We will set things up by importing necessary packages and taking a look at the first few rows of the dataset.

import pandas as pd
import plotly.io as pio
pio.renderers.default="iframe"
url = "https://raw.githubusercontent.com/PhilChodrow/PIC16B/master/datasets/palmer_penguins.csv"
penguins = pd.read_csv(url)
penguins.head()
studyName Sample Number Species Region Island Stage Individual ID Clutch Completion Date Egg Culmen Length (mm) Culmen Depth (mm) Flipper Length (mm) Body Mass (g) Sex Delta 15 N (o/oo) Delta 13 C (o/oo) Comments
0 PAL0708 1 Adelie Penguin (Pygoscelis adeliae) Anvers Torgersen Adult, 1 Egg Stage N1A1 Yes 11/11/07 39.1 18.7 181.0 3750.0 MALE NaN NaN Not enough blood for isotopes.
1 PAL0708 2 Adelie Penguin (Pygoscelis adeliae) Anvers Torgersen Adult, 1 Egg Stage N1A2 Yes 11/11/07 39.5 17.4 186.0 3800.0 FEMALE 8.94956 -24.69454 NaN
2 PAL0708 3 Adelie Penguin (Pygoscelis adeliae) Anvers Torgersen Adult, 1 Egg Stage N2A1 Yes 11/16/07 40.3 18.0 195.0 3250.0 FEMALE 8.36821 -25.33302 NaN
3 PAL0708 4 Adelie Penguin (Pygoscelis adeliae) Anvers Torgersen Adult, 1 Egg Stage N2A2 Yes 11/16/07 NaN NaN NaN NaN NaN NaN NaN Adult not sampled.
4 PAL0708 5 Adelie Penguin (Pygoscelis adeliae) Anvers Torgersen Adult, 1 Egg Stage N3A1 Yes 11/16/07 36.7 19.3 193.0 3450.0 FEMALE 8.76651 -25.32426 NaN

This is great info! Let’s take a look and see the different kinds of species that exist for the penguins.

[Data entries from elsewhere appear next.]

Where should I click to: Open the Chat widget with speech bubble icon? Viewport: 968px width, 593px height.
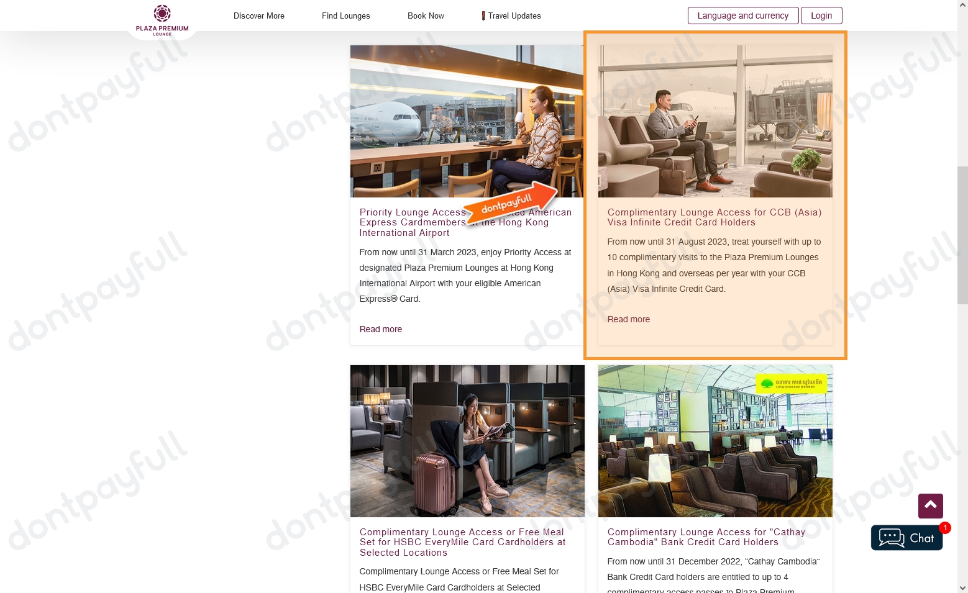pos(906,538)
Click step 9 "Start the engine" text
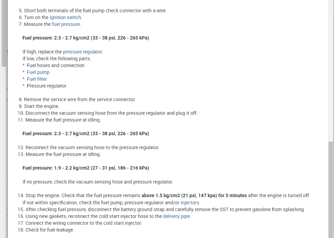Viewport: 334px width, 238px height. (42, 106)
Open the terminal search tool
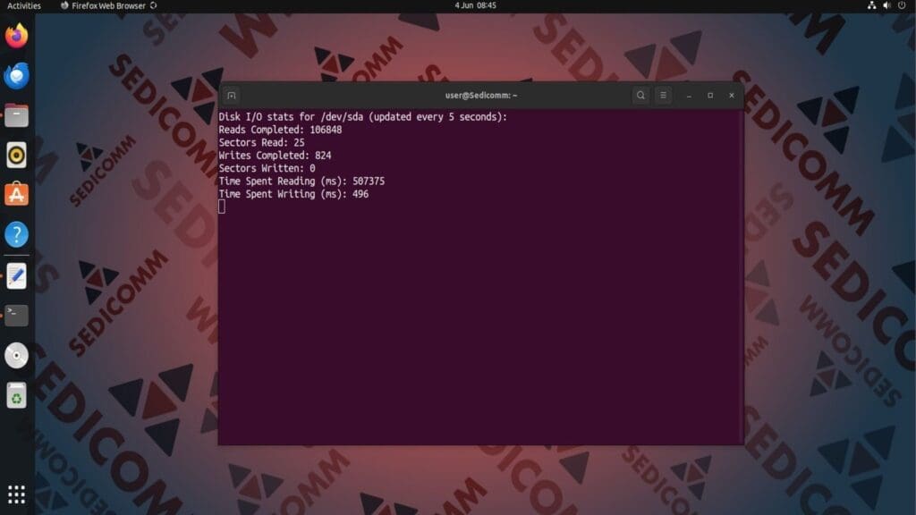 click(640, 95)
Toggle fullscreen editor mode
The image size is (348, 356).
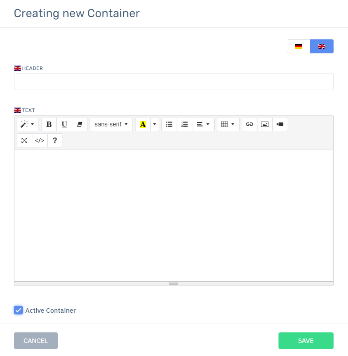click(x=24, y=140)
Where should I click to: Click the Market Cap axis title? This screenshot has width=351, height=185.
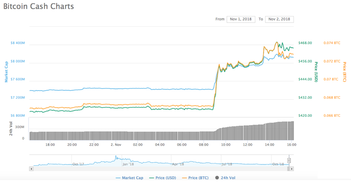coord(6,72)
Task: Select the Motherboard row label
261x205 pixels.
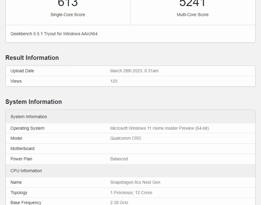Action: (x=22, y=149)
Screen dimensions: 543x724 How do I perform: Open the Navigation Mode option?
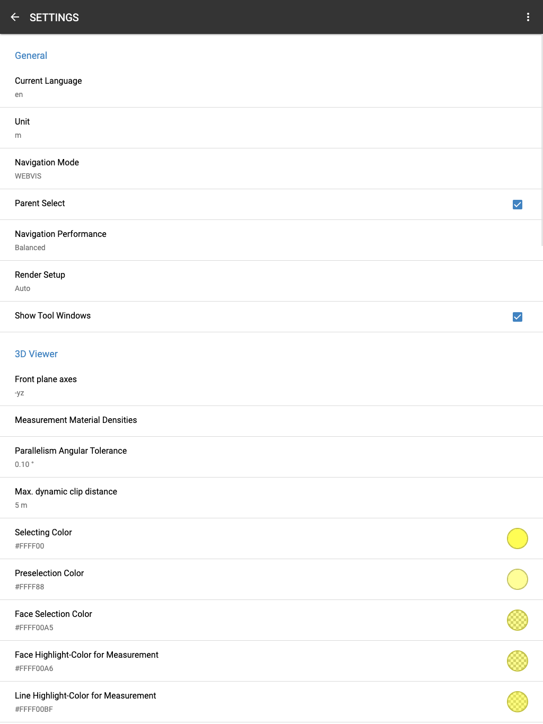(x=47, y=169)
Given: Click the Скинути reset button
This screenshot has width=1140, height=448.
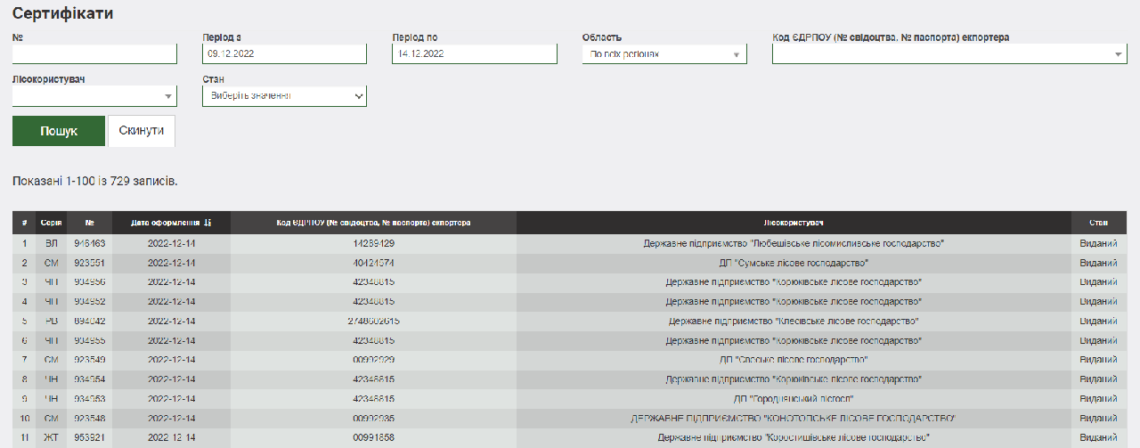Looking at the screenshot, I should pos(141,131).
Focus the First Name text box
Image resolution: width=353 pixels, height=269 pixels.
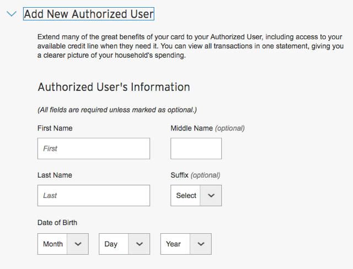[94, 149]
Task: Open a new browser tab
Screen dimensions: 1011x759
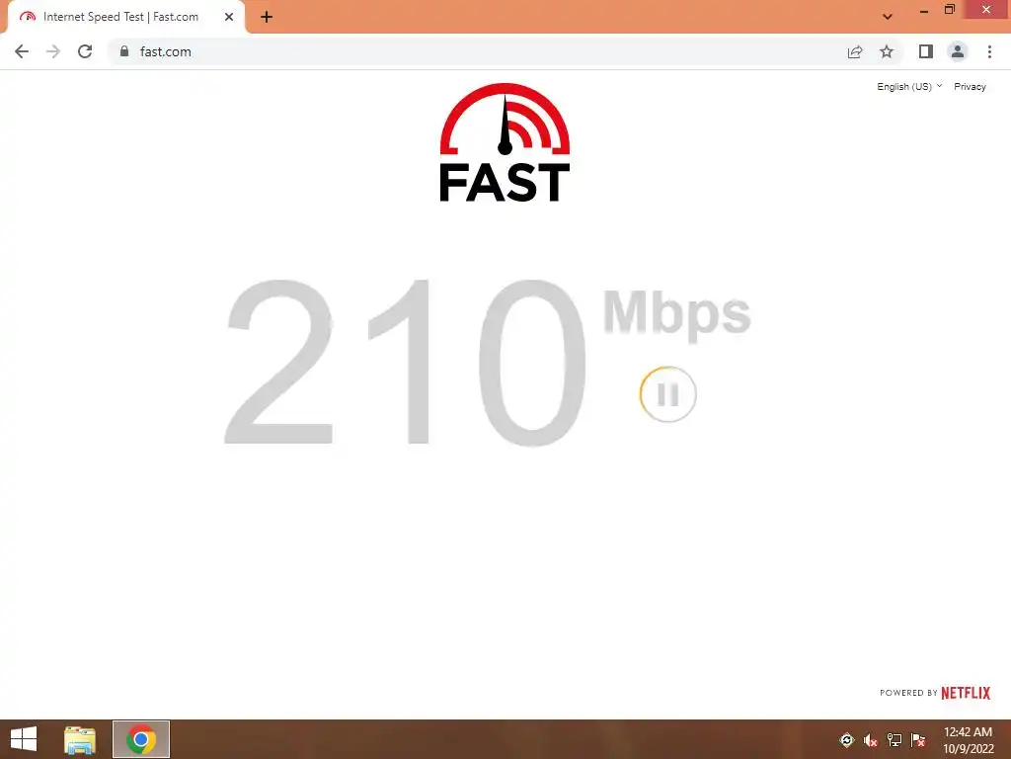Action: 267,17
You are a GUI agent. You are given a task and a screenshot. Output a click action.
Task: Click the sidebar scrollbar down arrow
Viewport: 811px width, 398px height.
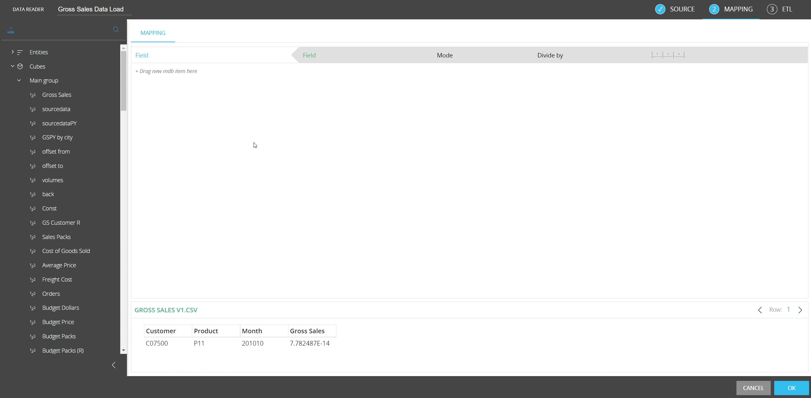pyautogui.click(x=123, y=350)
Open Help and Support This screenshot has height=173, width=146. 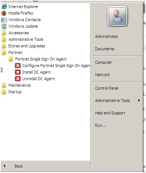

print(penguins["Species"].unique())
['Adelie Penguin (Pygoscelis adeliae)'
 'Chinstrap penguin (Pygoscelis antarctica)'
 'Gentoo penguin (Pygoscelis papua)']

We are interested in the differences between the three species. We will explore these differences by looking at traits like Culmen Length, Flipper Length, and more! First we will drop rows where these values are NaN, or in other words, not available.

penguins = penguins.dropna(subset=["Culmen Length (mm)", 
                                   "Culmen Depth (mm)", 
                                   "Flipper Length (mm)", 
                                   "Body Mass (g)"])

We will first take a look at the culmen length and depth of the penguins using plotly. We will set the x axis to be culmen length and the y axis to be culmen depth. To make this even more useful, we’ll color code the points by species so we can see how these statistics differ.

from plotly import express as px
fig = px.scatter(data_frame=penguins, 
                 x="Culmen Length (mm)", 
                 y="Culmen Depth (mm)", 
                 color="Species", 
                 hover_name="Species", 
                 hover_data=["Island","Sex"], 
                 width=700, 
                 height=300)
#reduce whitespace
fig.update_layout(margin={"r":0, "t":0, "l":0, "b":0})
fig.show()

We can see here that culmen length and culmen depth can be pretty good predictors for what species a penguin could be! From this plot we see that Adelie penguins tend to have lower culmen depth than the other two species, whereas Gentoo penguins have lower culmen length than the other two. Chinstrap penguins tend to have both higher culmen depth and length.

Let’s go ahead and take a look at the other two attributes: Flipper Length and Body Mass. We will do a similar plot and see the distribution and see if there are any interesting facts.

fig = px.scatter(data_frame=penguins, 
                 x="Body Mass (g)", 
                 y="Flipper Length (mm)", 
                 color="Species", 
                 hover_name="Species", 
                 hover_data=["Island","Sex"], 
                 width=700, 
                 height=300)
#reduce whitespace
fig.update_layout(margin={"r":0, "t":0, "l":0, "b":0})
fig.show()

It seems like we can conclude some interesting facts based on this graph. When it comes to the Adelie and Chinstrap Penguins, there is not much of a difference between them in terms of flipper length and body mass. However, the Gentoo penguins on average have a significantly higher body mass and flipper length than the other two species.